In retrospect, this element of quixotism in Dubček’s personality and behavior has us looking at him even more sympathetically. In the interview with Sugar, he says, when “I am moving towards a goal, then I follow my own line” (92). The obstinacy with which Dubček followed it is, if we follow the romantic approach of Don Quixote that sees Cervantes’s main protagonist more as a hero than a fool, very idealistic. After Dubček had been silenced in 1969, he worked as a forestry worker in Slovakia. However, in 1989, more or less twenty years after the Prague Spring had been smashed, he set out for Prague again. As Don Quixote would set out on his horse for a new adventure, Dubček set out to participate in a student demonstration held to mark the 50th anniversary of a similar student demonstration against the Nazi forces. “The peaceful event was brutally suppressed by the police and Dubček himself was detained briefly” (“Publisher’s Preface” 2). After the regime that had humiliated him so much was swept away, Dubček standing on a balcony alongside Vaclav Havel on November 24, 1989, said: “Praguers, I hope you’re glad to see me back….” As a response, “he was given an enthusiastic and emotional reception by an enormous crowd” (“Publisher’s Preface” 2). Before reading the end of the “Publisher’s Preface” to Sugar’s interview with Dubček, one should think about Don Quixote, not only about his tall and skinny looks, but also how one would imagine the knight had he won the battle with the Knight of the Moon in the end of Cervantes’s novel after he had not expected it anymore to succeed: “This tall, frail figure turning 68 had been overtaken by the events of November 1989, but remained a symbol of popular democracy for Czechoslovakia” (2-3).
To summarize, Rücker’s play Der Nachbar des Herrn Pansa responded to the events in Czechoslovakia in 1968 not by condemning the invasion of that country by the military of the Warsaw Pact States as other East German theater practitioners did, but rather by justifying it. For his theatrical defense of the party line, Rücker portrays Alexander Dubček negatively as a Don Quixote – a humanist fool whose actions would support the counter-revolution.
Notes
1 Alexander Dubček (1921-1992), First Secretary of the Communist Party of Czechoslovakia, 5 January 1968-17 April 1969.

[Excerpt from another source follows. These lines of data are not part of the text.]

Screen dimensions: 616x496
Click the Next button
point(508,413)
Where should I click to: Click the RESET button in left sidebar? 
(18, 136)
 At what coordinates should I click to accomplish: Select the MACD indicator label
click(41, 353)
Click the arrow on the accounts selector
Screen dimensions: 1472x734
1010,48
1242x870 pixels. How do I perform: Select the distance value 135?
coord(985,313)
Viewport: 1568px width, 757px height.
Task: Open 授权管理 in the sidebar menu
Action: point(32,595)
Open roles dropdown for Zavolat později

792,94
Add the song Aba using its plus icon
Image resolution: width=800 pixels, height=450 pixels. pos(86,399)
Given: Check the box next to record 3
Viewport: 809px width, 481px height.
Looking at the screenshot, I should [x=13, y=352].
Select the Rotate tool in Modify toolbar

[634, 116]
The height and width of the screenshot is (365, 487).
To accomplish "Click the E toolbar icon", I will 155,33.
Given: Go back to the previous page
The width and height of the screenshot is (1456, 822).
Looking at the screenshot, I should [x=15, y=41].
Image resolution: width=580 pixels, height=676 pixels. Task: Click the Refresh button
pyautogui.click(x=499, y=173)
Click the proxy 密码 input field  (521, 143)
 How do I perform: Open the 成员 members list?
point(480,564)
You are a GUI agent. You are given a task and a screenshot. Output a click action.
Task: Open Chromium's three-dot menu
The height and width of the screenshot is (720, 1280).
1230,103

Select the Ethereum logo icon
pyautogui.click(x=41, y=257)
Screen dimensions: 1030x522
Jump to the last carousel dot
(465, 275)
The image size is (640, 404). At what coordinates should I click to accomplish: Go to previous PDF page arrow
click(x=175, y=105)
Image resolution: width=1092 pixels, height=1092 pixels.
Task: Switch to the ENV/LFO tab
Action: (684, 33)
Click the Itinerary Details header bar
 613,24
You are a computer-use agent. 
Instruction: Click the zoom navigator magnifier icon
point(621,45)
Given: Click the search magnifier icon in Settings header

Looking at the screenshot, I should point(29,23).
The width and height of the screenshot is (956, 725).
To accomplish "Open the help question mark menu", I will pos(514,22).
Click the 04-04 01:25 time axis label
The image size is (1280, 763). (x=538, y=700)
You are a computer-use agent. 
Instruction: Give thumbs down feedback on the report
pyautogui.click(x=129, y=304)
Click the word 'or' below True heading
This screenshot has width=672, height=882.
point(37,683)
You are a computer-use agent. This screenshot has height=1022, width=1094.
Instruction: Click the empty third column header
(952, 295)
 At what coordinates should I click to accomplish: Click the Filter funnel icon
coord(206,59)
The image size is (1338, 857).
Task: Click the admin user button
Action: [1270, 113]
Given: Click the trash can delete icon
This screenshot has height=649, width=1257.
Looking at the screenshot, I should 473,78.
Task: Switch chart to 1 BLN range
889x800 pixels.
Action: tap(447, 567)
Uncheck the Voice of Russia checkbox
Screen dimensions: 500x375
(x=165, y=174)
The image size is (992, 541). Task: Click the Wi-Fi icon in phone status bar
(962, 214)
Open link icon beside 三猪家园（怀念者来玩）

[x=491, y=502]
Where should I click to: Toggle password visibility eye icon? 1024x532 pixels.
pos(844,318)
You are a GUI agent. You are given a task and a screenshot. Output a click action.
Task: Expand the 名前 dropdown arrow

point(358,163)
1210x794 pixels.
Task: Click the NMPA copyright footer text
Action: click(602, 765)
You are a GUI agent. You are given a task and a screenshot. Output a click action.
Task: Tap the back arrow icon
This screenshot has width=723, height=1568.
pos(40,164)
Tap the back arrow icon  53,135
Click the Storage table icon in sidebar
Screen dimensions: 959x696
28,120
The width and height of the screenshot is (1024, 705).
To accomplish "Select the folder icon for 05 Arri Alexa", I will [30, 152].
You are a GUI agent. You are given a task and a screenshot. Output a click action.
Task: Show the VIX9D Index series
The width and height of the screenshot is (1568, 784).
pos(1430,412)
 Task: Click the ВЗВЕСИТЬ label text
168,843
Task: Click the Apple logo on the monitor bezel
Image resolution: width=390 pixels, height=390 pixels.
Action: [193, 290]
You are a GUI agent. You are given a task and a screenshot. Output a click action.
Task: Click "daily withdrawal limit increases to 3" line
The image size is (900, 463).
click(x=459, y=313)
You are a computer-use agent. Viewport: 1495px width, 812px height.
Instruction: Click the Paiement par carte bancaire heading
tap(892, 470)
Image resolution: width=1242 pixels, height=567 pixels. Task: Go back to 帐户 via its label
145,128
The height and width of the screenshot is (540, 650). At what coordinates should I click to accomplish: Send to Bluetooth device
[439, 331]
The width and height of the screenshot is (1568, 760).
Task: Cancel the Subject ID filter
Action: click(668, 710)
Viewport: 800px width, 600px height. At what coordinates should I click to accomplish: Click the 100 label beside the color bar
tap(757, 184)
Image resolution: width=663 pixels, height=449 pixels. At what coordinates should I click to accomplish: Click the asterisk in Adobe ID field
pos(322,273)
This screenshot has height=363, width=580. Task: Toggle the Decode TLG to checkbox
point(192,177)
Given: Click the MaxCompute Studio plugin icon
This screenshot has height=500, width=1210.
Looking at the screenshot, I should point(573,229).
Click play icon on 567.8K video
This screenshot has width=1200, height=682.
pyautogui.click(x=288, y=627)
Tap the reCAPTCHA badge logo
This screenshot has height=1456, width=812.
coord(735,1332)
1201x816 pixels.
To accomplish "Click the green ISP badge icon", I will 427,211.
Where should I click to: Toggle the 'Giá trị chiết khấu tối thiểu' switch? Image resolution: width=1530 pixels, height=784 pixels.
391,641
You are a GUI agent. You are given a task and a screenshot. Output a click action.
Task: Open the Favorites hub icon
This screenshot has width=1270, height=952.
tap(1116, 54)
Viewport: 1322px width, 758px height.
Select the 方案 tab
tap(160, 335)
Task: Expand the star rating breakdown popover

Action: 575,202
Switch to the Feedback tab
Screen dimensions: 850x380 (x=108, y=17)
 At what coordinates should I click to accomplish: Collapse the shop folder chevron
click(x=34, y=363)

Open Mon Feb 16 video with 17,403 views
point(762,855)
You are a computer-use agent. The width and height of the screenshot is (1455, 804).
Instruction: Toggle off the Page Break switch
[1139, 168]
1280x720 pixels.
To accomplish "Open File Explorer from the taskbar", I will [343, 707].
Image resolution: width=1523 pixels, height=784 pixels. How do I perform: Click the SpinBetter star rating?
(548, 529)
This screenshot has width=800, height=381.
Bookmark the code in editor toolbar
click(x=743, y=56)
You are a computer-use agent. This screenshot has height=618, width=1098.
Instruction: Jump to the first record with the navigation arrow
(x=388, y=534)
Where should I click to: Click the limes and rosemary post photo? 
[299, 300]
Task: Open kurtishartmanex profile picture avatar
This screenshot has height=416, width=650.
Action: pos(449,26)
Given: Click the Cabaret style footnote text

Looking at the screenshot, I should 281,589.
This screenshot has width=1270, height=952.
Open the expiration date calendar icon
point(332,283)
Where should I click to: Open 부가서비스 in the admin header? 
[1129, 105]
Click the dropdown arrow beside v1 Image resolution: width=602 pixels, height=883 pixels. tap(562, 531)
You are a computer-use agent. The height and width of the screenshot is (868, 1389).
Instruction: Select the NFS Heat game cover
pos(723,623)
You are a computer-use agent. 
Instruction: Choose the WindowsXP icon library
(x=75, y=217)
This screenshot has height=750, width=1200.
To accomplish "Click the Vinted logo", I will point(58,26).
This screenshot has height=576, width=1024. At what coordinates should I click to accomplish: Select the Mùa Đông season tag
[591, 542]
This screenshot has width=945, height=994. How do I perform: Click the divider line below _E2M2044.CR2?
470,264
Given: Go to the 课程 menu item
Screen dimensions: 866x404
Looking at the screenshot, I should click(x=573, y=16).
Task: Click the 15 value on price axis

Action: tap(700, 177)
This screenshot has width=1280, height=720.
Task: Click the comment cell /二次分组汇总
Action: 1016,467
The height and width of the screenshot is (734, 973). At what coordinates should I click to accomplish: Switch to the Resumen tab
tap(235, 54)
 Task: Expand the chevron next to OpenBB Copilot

2 Gustáv Husák (1913-1991), President of Czechoslovakia 1975-1989. “Supported by Moscow, he was appointed leader of the Communist Party of Slovakia in as early as August 1968, and he succeeded Dubček as first secretary […] of the Communist Party of Czechoslovakia in April 1969 (“Gustáv Husák” 2). He presided over widespread purges of communists who had supported Dubček’s reform plans and reversed policies for the democratization of society instituted by Dubček.
3 Anatoly Lunacharsky (1875-1933) was a Russian revolutionary and writer who became the People’s Commissar of Enlightenment responsible for culture and education in the first Soviet government.
4 An example for the adoration that many East Germans felt for the Czechoslovakian leader, is Brigitte Struzyk’s protagonist Ulla Wasser in the novel Drachen über der Leninallee / (Dragons over the Lenin Alley) (2012) who in September 1969 spontaneously wrote “mit weißer Lackfarbe” / (“with white lacquer”) (104) the name Dubček on the asphalt of her street in East Berlin. Struzyk goes on to state: “Ihr Herz hatte bis zum Hals geschlagen. […] Nämlich hätte sie einer der Nachbarn beobachtet, wäre sie schon damals in den Knast gekommen, aber keiner sah ihr zu” / (“Her heart was in her throat. […] Because, if some of the neighbors’ had watched her, she would have already been jailed then, but no one was watching her”) (104).